Воитель — страница 69 из 92

— И не жалею.

— Мастер редкостный из тебя получился, это точно. Наследственный. Если б тебя не учили дед с отцом тесать, строгать, ты бы по подсказке генов стал бондарем. Глянь, Аверьян, на его бочки — штучной работы каждая, и на днищах — личное клеймо Богатикова: крест из топора и наструга. Бочки — тугие бубны, напряженные сферы, изящные емкости, золотистые шары… Подними вон ту, ударь об пол — до потолка подпрыгнет. Клепочка к клепочке, дощечка к дощечке, все подогнано, до миллиметра вымерено — ни вода, ни рассол из таких бочек не вытечет. Это не мосинские с конвейера, это не вал для плана — работа на радость себе и другим. Вон они, горы таркомбинатовские, догнивают. А эти, богатиковские бочки, берут, да еще со спором, стараясь перехватить друг у дружки, — и район, и область. Из краевого центра приезжал уполномоченный, уговаривал заключить договор на поставку тары для краевого рыбокомбината. Понятно: в бочках богатиковских икра не портится, в них рыба годами может храниться, их на ВДНХ выставляли. Наделает их Митрий сотни три за год, пригонят баржу и заберут. И самого бы увезли, да не едет. Правильно делает: мастера везде найдут, работу его оценят. Я вот думаю, Аверьян, появится, допустим, где-нибудь в самой глуши африканской гениальный, ну, скажем, резчик по кости — разве к нему не доберутся, разве не оценят его труд? Мастера должны жить по всей Земле, мастера — это светляки в пространстве жизни, без них исчезнет искусство, обесценится человек.
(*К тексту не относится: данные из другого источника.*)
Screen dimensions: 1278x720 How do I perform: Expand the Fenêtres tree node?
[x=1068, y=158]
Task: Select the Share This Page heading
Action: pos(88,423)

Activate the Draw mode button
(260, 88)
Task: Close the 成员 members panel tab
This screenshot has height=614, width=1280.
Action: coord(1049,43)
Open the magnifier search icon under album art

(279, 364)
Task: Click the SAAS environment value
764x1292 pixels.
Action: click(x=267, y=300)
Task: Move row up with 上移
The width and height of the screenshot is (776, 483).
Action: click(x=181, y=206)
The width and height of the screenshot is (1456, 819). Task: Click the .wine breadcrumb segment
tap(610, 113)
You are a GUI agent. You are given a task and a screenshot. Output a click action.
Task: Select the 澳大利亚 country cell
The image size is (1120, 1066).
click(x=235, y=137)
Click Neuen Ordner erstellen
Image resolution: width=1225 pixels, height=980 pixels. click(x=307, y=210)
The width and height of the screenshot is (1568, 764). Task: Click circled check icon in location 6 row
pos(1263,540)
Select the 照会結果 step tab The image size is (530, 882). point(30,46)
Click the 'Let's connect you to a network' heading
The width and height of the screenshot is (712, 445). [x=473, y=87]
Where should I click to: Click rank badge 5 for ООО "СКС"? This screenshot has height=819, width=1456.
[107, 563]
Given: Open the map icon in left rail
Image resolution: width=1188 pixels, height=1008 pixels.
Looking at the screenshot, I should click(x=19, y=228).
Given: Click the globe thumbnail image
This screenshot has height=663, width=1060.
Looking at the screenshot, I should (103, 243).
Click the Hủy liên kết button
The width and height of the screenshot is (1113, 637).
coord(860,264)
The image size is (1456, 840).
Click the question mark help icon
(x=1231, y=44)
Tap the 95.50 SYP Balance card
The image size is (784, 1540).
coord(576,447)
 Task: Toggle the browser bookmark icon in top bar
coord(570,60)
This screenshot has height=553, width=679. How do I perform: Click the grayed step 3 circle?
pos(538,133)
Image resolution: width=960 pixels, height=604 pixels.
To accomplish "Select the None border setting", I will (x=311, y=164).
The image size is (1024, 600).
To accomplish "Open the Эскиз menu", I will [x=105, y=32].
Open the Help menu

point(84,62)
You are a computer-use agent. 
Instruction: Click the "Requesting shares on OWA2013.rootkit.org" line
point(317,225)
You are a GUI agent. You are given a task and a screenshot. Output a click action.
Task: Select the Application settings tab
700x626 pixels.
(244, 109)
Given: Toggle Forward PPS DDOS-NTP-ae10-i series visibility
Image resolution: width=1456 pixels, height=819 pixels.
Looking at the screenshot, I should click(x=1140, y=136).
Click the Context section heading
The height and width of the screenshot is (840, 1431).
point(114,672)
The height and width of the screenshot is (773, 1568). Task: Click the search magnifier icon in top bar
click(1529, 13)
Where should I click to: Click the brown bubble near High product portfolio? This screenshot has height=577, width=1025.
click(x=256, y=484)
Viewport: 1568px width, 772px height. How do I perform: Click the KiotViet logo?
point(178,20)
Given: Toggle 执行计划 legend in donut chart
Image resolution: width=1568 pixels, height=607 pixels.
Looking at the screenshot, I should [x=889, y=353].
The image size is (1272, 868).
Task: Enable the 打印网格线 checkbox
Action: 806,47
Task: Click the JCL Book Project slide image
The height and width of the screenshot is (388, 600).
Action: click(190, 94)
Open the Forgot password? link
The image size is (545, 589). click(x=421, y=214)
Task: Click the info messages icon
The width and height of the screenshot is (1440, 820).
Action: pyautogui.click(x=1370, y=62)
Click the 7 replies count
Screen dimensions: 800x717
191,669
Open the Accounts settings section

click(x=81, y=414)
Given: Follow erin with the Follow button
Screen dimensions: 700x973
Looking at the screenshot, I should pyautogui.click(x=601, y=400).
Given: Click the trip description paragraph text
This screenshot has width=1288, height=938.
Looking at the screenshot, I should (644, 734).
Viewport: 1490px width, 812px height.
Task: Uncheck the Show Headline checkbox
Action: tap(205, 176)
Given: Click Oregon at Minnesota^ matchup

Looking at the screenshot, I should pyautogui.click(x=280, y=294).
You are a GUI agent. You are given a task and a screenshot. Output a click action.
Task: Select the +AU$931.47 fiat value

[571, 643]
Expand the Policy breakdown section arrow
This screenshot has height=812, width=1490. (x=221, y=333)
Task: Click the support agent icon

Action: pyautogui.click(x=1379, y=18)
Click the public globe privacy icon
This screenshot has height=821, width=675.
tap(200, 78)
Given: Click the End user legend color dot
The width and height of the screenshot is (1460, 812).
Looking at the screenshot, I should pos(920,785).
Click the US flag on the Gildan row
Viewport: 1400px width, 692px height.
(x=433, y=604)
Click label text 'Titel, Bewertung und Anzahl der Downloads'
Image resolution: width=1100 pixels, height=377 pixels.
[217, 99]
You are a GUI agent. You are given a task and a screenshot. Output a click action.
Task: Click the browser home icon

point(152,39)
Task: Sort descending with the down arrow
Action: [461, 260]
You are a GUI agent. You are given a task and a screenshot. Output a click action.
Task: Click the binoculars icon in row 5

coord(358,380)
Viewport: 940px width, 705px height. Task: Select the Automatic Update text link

И незачем, вовсе незачем им скапливаться в городах, их там живо приучат к потоку, унификации. Правильно я рассуждаю, Аверьян?

— Вполне правильно, Никола, — отвечает поспешно Богатиков, как бы опасаясь, что услышит голос невидимого человека, доливает в чашку Яропольцева, подумав немного, меняет чай в чашке на верстаке. — Да в том беда — хиреет наше мастерство. Сыновья вот мои у меня переняли умение, а дальше — кому это будет нужно? Теперь вон рыбу приноровились в ящиках солить да охлаждать — и сразу на прилавок. Нечего особенно-то хранить. Понятно, в тузлуке, в доброй бочке семужного посола — продукт экстра сорта, на правительственных приемах подавать можно. Разучимся, видно. Если к тому же и лосося все меньше.

— Разводить будем, Митрий! И сыновей ты выучил. Внука хотя бы одного приобщи…

Да, старший внук у него в Афганистане погиб. Гроб сюда привезли. Мы тут сильно это пережили: хороним, а посмотреть нельзя, запретили открывать. Митрий до сих пор не верит, что там был его внук Вася… Все войны печальны, а эта горькая, так я ее чувствую. Как подумаю о ней — стратегов политики и экономики недавнего прошлого вспоминаю, для меня они — все мосины, только власть большую имели. Ладно, будет еще время подумать об этом, и не мне одному. Радуюсь вот, что стройка наша идет и Мосина у нас нет.

— А если вернется?..

— Не шути так нехорошо и не пугай нашего гостя Аверьяна Ивановича Постникова. Скажи вот лучше: если б Мосин учился с нами, у нашего учителя? Каким бы он стал?

— Таким же, думаю. — Богатиков принимает пустую чашку от Яропольцева, вместе со своей ставит в тумбочку, где у него под салфеткой хранится все для чая, косится осторожно и сощуренно на остывшую чашку Аверьяна, но не трогает ее (вроде бы чая в ней поубавилось), поворачивается спиной к верстаку, как бы не желая кому-то там мешать, спрашивает: — А ты полагаешь, Никола, другим стал бы Мосин? Он же начальником родился на свет. Ну вот я — бондарем, другой — музыкантом…

— Что же, и начальники по наследственности?

— А как же? С древнейших времен, думаю. Ну, как люди начали в племена собираться… В любом стаде имеется вожак. От вожаков вожачки́ нарождаются и так далее. Это я больше чувствую, доказать не могу, образования маловато.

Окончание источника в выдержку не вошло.